[[ MATERIALS PROVIDED open ]]
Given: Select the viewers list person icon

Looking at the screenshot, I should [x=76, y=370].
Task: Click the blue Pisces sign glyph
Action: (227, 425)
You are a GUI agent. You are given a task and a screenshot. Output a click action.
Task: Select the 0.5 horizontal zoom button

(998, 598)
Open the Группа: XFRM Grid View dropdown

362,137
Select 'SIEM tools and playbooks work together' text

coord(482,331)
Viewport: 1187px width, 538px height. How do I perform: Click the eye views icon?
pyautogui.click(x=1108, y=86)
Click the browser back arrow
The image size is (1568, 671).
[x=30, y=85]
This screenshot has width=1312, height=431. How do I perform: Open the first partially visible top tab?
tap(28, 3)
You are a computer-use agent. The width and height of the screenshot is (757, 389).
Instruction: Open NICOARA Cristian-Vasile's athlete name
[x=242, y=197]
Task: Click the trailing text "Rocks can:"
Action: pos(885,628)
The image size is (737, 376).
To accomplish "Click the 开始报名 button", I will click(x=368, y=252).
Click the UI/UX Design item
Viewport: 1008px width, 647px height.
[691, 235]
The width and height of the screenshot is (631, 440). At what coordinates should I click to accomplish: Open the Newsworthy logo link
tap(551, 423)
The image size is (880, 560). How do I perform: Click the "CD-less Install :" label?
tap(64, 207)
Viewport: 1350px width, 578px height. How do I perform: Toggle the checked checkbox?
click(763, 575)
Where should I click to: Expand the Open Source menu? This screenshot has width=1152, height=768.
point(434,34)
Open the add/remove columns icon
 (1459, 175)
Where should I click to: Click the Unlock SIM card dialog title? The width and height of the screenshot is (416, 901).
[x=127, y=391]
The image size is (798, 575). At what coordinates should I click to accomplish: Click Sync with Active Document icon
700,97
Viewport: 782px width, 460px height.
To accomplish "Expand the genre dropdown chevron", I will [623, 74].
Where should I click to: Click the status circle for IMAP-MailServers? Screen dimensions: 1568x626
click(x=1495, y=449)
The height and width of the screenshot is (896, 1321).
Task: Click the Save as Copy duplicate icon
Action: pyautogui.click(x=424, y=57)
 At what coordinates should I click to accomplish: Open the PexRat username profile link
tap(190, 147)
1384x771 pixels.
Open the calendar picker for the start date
[[ MATERIALS PROVIDED closed ]]
- EXERCISE GOAL: Copy the records above exactly.

- THE ANSWER:
Given: Select the viewers list person icon

Looking at the screenshot, I should [x=76, y=370].
Task: Click the blue Pisces sign glyph
Action: (227, 425)
You are a GUI agent. You are given a task and a screenshot. Output a click action.
Task: Select the 0.5 horizontal zoom button

(998, 598)
Open the Группа: XFRM Grid View dropdown

362,137
Select 'SIEM tools and playbooks work together' text

coord(482,331)
Viewport: 1187px width, 538px height. How do I perform: Click the eye views icon?
pyautogui.click(x=1108, y=86)
Click the browser back arrow
The image size is (1568, 671).
[x=30, y=85]
This screenshot has width=1312, height=431. How do I perform: Open the first partially visible top tab?
tap(28, 3)
You are a computer-use agent. The width and height of the screenshot is (757, 389).
Instruction: Open NICOARA Cristian-Vasile's athlete name
[x=242, y=197]
Task: Click the trailing text "Rocks can:"
Action: pos(885,628)
The image size is (737, 376).
To accomplish "Click the 开始报名 button", I will click(x=368, y=252).
Click the UI/UX Design item
Viewport: 1008px width, 647px height.
[691, 235]
The width and height of the screenshot is (631, 440). At what coordinates should I click to accomplish: Open the Newsworthy logo link
tap(551, 423)
The image size is (880, 560). How do I perform: Click the "CD-less Install :" label?
tap(64, 207)
Viewport: 1350px width, 578px height. How do I perform: Toggle the checked checkbox?
click(763, 575)
Where should I click to: Expand the Open Source menu? This screenshot has width=1152, height=768.
point(434,34)
Open the add/remove columns icon
 (1459, 175)
Where should I click to: Click the Unlock SIM card dialog title? The width and height of the screenshot is (416, 901).
[x=127, y=391]
The image size is (798, 575). At what coordinates should I click to accomplish: Click Sync with Active Document icon
700,97
Viewport: 782px width, 460px height.
To accomplish "Expand the genre dropdown chevron", I will [623, 74].
Where should I click to: Click the status circle for IMAP-MailServers? Screen dimensions: 1568x626
click(x=1495, y=449)
The height and width of the screenshot is (896, 1321).
Task: Click the Save as Copy duplicate icon
Action: pyautogui.click(x=424, y=57)
 At what coordinates should I click to accomplish: Open the PexRat username profile link
tap(190, 147)
1384x771 pixels.
Open the calendar picker for the start date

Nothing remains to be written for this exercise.